The ROC approach determines CDLs based on test sensitivity and specificity. As shown below, a ROC curve is a plot of the false positive rate (1-specificity) against the true positive rate (sensitivity). A specific test has a low rate of false positives, and a sensitive test has a low rate of false negatives. In a perfect test, both sensitivity and specificity will be 1, and the ROC curve will travel directly up the y-axis and across the top of the graph. On the other hand, a test that is not good at discriminating between individuals with and without an outcome will have a ROC curve that bisects the plane of the graph. The area under the curve (AUC) is an index that can be calculated to determine the discriminating ability of the test. An AUC of 0.5 indicates an uninformative test (i.e. no better than a coin toss) while an AUC of 1.0 indicates optimal sensitivity and specificity. AUC can be helpful for comparing two different tests, with a higher AUC indicating better test characteristics.

Figure from Habibzadeh et al., 2016.

Most tests do not have an AUC of 1.0, and choice of a CDL or cutoff must be informed by the clinical scenario and whether optimizing sensitivity and specificity are equally important or whether one should be optimized at the expense of the other. If they are deemed equally important, a cutoff where sensitivity=specificity may be appropriate. Cutoffs that maximize sensitivity + specificity are also used (this approach also maximizes Youden's index, which is equal to sensitivity + specificity - 1). These methods assume that there is no difference in risk or cost between a false positive and a false negative result and do not consider the pre-test probability of the disease in question.

Alternately, CDLs can be set to minimize false positives (e.g. maximize specificity at the expense of sensitivity) or minimize false negatives (e.g. maximize sensitivity at the expense of specificity). These choices will depend on the clinical context. In a screening situation where it is important not to miss any cases but false positives can be tolerated without excessive cost or risk, sensitivity is typically maximized. In a diagnostic situation where the risk of exposing a false positive individual to unnecessary testing and/or intervention outweighs the risk of a false negative, specificity is often maximized.

Bayesian Approach

The Bayesian approach integrates the pre-test probability of the relevant disease (or outcome), the clinical sensitivity and specificity of the test, as well as the potential harms of diagnosing and/or treating people who don't have the disease and the net benefit of diagnosing and/or treating those who do have the disease. For example, the CDL for a troponin test result in a person with chest pain takes into account the pre-test probability of acute coronary syndrome versus alternate causes, the test characteristics, and the clinical costs of misclassification. As pre-test probability of disease and costs incurred by misdiagnosis vary between populations, cutoffs established with the Bayesian approach are not universal and separate CDLs should be determined for each region and outcome of relevance. While the Bayesian approach is considered the most evidence-based way to determine CDLs, its use in clinical practice is limited by the information required, and by lack of generalizability (Ozarda et al., 2018).

Epidemiological Approach

This approach is primarily based on the results of population studies that demonstrated a different clinical outcome or risk of a clinical outcome (e.g. development of disease, cardiovascular event, mortality) for individuals with test results above and below the limit. The precise choice of number is typically arbitrary, given that risk typically occurs on a continuum. CDLs established using the epidemiological approach are typically defined during consensus conferences or based on recommendations from clinical practice guidelines. Guidelines for lipid levels and diabetes-related parameters incorporate CDLs established with the epidemiological approach (Ozarda et al., 2018).

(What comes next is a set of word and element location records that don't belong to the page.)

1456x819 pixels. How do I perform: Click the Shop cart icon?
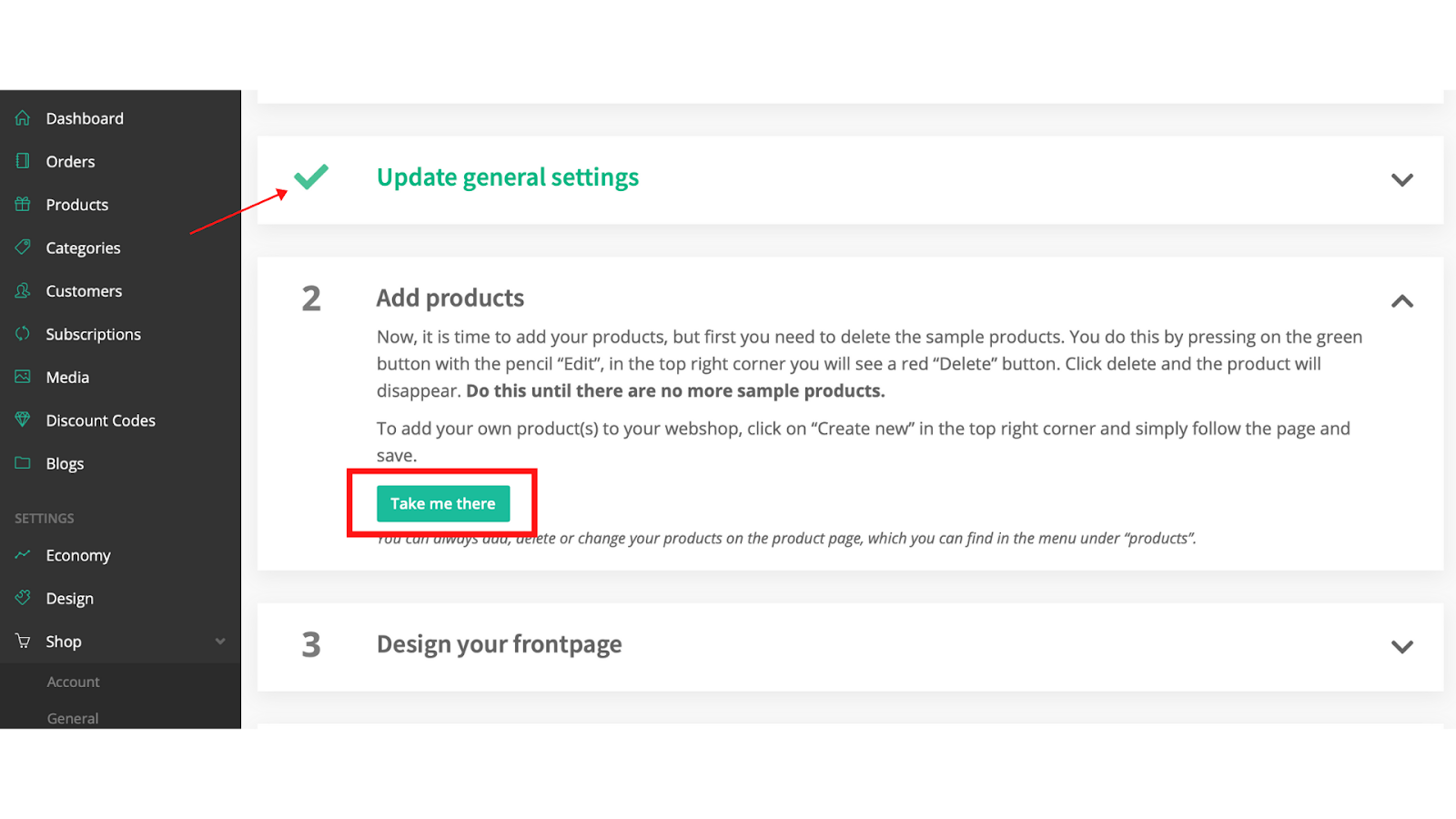click(x=23, y=641)
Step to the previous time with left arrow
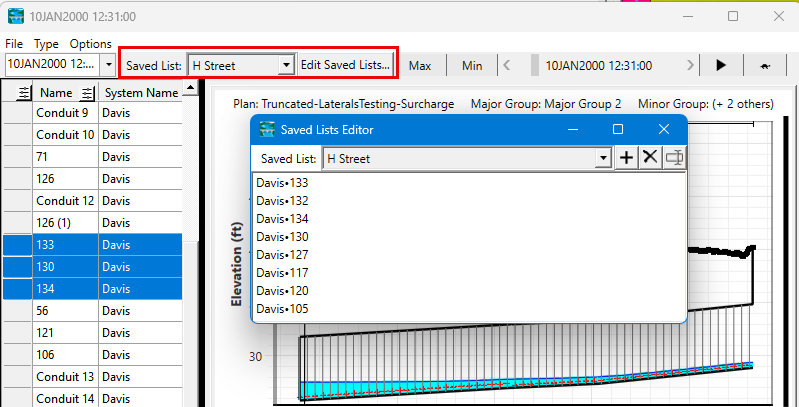The image size is (799, 407). pyautogui.click(x=508, y=65)
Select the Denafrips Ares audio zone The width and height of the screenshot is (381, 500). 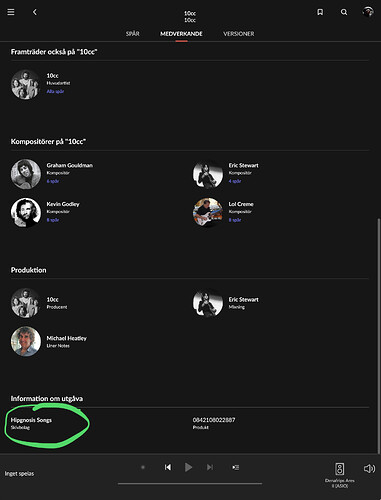point(340,475)
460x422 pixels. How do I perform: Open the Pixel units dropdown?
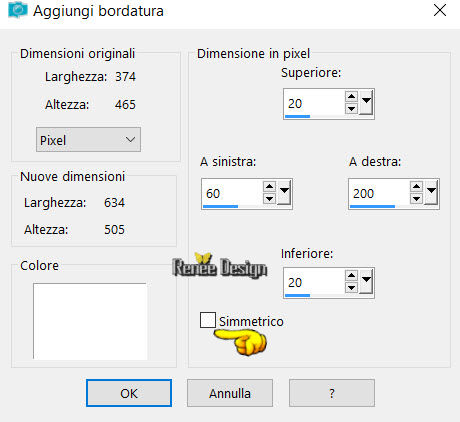tap(88, 140)

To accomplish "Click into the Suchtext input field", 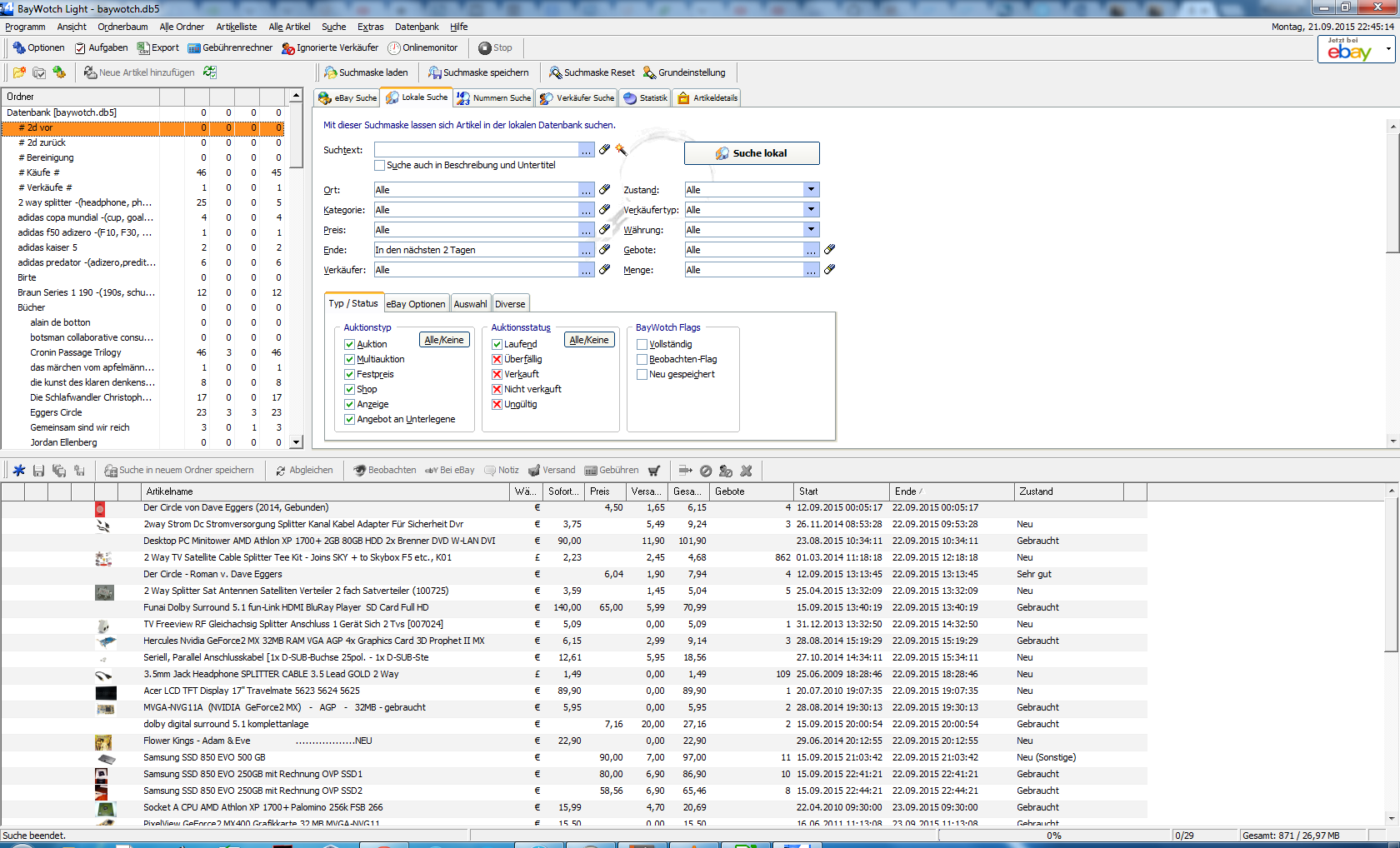I will coord(476,150).
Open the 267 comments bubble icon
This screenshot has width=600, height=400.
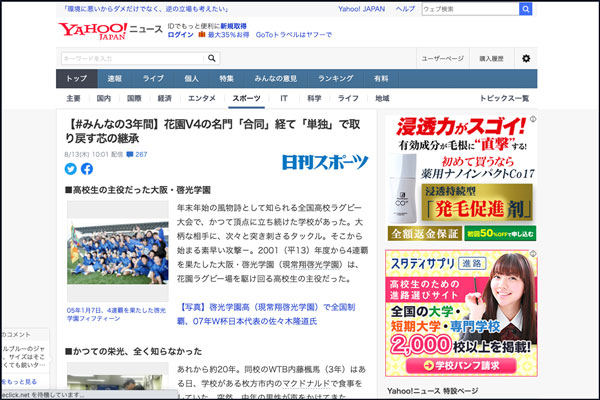tap(129, 155)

Physiopathological Approach

This approach involves the use of 'critical' or 'panic' values, where the result indicates a life-threatening condition that requires prompt intervention (e.g. severe hyponatremia). CDLs developed using this approach are often based on clinical experience, without the support of any statistical methods.

Summary of CDLs

CDLs are clinical thresholds aiming to differentiate between individuals with or at risk of a health condition and individuals who do not have the condition and/or are not at risk. There are a number of approaches for setting CDLs which take into account a combination of test characteristics, epidemiologic data, pre-test probability of the health condition, and consequences of misclassification. The CDLs recommended in clinical practice guidelines are often developed using an epidemiologic approach, which is both generalizable and pragmatic albeit not as evidence-based as a Bayesian approach. A single measure of health (such as HbA1c) may have different CDLs depending on the health outcome of interest and/or patient characteristics.

Additional Considerations for Setting Results Targets

In general, the use of CDLs based on clinical outcomes is recommended over the use of RIs based on biological variation (Ozarda et al., 2018). Regardless of how results targets are determined, the rationale behind any choice of interval or risk cutoff must be clearly explained.

It is also important that results targets take into account potential causes of biological variation, including age, gender, and ethnicity. Timing and condition of sample collection can also be a cause of variability (e.g. diurnal variation, effects of food intake), and different targets may be appropriate depending on collection conditions.

NiaHealth Approach to Setting Results Targets

Given that NiaHealth aims to be proactive about disease prevention, CDLs are prioritized in cases where adequate supporting evidence is available. In general, we use an epidemiologic approach to establishing targets, with incorporation of test characteristics and pre-test probability of the health outcome of interest where appropriate.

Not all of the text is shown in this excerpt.